#### Directive
Update the listing from the line with "You are a GUI" up to and including the line with "Instruction: Select the", replacing "Select" with "Choose" and leaving everything else unchanged. Return only those lines.

#### Records provided

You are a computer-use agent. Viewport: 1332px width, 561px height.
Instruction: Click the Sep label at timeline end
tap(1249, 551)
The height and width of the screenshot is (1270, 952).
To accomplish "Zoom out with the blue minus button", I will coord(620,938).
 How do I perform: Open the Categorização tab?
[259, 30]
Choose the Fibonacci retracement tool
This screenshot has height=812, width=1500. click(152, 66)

--

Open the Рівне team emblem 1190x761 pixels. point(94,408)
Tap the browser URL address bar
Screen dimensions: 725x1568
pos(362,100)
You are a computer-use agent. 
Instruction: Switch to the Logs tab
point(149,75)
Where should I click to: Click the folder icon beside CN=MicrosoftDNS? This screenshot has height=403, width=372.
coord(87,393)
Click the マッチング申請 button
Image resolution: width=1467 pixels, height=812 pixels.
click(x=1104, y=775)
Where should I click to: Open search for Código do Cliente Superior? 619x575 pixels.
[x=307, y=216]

* * *

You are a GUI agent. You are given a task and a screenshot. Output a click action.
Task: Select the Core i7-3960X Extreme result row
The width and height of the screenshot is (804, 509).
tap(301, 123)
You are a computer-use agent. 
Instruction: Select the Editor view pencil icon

#### Solution to this problem
You are a GUI agent. You are given a task and a screenshot. Output a click action.
Task: Choose the Core i7-3960X Extreme result row
The width and height of the screenshot is (804, 509).
tap(301, 123)
You are a computer-use agent. 
Instruction: Choose the Editor view pencil icon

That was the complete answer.